Si presencia una
junta de evaluación, observará que gran parte del tiempo se lo lleva el
alumnado con problemas psicológicos, si no psiquiátricos. Problemas derivados,
en su mayoría, de situaciones familiares que menoscaban la necesidad de
seguridad que precisan a esas edades o de fallidas relaciones de amistad. Situaciones
que generan desconfianza junto a una sensación de desafecto. Más allá de las
aulas, las estadísticas hablan de un aumento de suicidios y de violencia
juvenil. Y uno se pregunta, ¿cómo, en una sociedad tan próspera, hay tanto
desamor y tan pocas ganas de vivir? ¿Qué estamos enseñando a las nuevas
generaciones?
Una cosa está clara,
no les enseñamos a vivir. Pero ¿de qué viven los hombres? Para los que tenemos
vida, y los jóvenes la tienen en abundancia, cabe decir que vivimos de
esperanza. Algo que en estos días tenebrosos resulta más que evidente. Sólo el
que tiene esperanza puede esperar. El optimismo es esperar que las cosas
mejoren, pero tiene el inconveniente de que no sea así, que el presente
fatigoso continúe. La esperanza, la esperanza que da vida, supera al optimismo.
¿Cómo debe ser, pues, esa esperanza? Primeramente, debe ser una esperanza que
lleve hacia una meta.
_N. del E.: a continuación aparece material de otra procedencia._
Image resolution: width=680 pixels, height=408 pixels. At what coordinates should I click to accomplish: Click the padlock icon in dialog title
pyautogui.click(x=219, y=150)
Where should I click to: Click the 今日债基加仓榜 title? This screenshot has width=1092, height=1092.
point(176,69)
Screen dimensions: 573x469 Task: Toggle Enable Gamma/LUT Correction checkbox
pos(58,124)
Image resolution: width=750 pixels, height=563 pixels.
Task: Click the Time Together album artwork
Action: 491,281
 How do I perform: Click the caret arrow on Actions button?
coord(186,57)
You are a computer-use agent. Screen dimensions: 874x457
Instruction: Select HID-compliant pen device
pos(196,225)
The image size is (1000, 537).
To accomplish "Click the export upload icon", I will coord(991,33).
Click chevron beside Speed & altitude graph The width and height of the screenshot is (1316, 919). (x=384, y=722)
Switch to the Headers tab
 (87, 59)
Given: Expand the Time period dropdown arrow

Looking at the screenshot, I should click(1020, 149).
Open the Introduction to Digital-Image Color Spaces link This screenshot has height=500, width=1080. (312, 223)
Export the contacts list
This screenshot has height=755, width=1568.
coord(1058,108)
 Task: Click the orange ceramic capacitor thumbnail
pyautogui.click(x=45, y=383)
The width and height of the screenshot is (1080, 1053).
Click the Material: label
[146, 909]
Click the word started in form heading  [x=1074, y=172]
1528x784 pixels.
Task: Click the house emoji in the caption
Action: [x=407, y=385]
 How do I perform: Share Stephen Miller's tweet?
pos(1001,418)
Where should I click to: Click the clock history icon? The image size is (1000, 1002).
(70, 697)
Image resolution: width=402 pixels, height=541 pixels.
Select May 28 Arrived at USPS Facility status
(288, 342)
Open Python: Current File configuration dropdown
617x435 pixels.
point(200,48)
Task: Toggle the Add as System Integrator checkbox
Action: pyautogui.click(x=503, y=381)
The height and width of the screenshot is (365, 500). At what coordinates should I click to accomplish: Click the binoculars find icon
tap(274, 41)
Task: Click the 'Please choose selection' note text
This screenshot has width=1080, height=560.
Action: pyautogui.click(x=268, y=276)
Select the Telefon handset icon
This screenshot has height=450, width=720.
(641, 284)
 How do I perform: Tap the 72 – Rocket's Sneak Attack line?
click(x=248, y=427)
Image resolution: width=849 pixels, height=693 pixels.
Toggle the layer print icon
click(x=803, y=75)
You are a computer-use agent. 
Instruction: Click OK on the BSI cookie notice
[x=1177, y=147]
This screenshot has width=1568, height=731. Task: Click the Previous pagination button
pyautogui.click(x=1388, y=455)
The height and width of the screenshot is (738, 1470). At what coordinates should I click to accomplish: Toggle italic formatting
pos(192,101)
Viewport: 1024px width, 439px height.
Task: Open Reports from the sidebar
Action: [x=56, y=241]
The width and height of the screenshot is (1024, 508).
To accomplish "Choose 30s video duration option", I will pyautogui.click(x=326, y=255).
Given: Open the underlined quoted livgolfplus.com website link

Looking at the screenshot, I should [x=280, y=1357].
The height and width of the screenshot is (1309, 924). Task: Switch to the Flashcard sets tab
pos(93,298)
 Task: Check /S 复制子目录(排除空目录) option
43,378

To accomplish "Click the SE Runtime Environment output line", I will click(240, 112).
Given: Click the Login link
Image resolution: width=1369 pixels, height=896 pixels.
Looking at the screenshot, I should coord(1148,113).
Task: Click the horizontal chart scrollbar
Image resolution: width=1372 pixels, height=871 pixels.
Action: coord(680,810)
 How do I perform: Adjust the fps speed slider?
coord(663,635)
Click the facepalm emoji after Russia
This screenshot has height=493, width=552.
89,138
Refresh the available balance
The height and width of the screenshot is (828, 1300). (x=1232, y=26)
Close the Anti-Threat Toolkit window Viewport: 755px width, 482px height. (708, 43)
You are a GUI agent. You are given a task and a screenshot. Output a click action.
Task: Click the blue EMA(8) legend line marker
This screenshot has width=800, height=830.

En segundo lugar, debemos estar seguros de que esa meta
existe. Por último, esa meta debe ser tan grande que justifique el esfuerzo del
camino, que mantenga las ganas de vivir aun en esos días que más que vivir
parece que es sobrevivir. ¿De qué género es esa esperanza y qué certeza
proporciona?
No puede ser algo
material, que con el tiempo se descompone. Debe ser algo que trascienda el
tiempo y el espacio. Tampoco puede ser una idea, no puede venir de una
elucubración, por muy consoladora que parezca. Debe proporcionar luz
continuamente, sin espacio para las sombras, sin dudas. Debe ser roca firme a
la que poder agarrarse en medio de tantos pesares, acogedora y tierna ante
tanto desafecto e individualismo. Debe ser así y no de otro modo, nada de
relativo. Sí, digámoslo ya, Jesucristo es esa esperanza. No es una idea, es una
Presencia. Él es el único fundamento que resiste, el único que proporciona
certeza absoluta. Un fundamento que no se nos puede quitar ni siquiera con la
muerte.
Charles Péguy lo
dice con palabras más hermosas: “La esperanza ve lo que aún no es, pero será. Ama
lo que aún no es, pero será. Por un camino empinado, arenoso, difícil. Por una
carretera empinada. Arrastrada, colgada de los brazos de sus hermanas mayores
[fe y caridad], que la toman de la mano, avanza la pequeña Esperanza”.
Lamentablemente, de esta esperanza firme no se
habla hoy a los jóvenes. Lo he dicho muchas veces, en privado y en público: el
silencio, si no la mofa, que esta sociedad mantiene sobre esa esperanza es
causa del desgarramiento humano, de la tristeza de tantos jóvenes. Por eso,
siempre he recordado a los padres que no basta con dar a sus hijos amor,
comunicación y tiempo, que es importante, deben darles también la esperanza
cierta que viene de la buena noticia que predicó Jesucristo. Darles a conocer a
Jesucristo. No basta con darles una carrera o enseñarles un oficio. Han de
enseñar con su vida y su palabra de qué viven los hombres (varones y mujeres). Dichosos
los que han puesto su confianza en el Señor.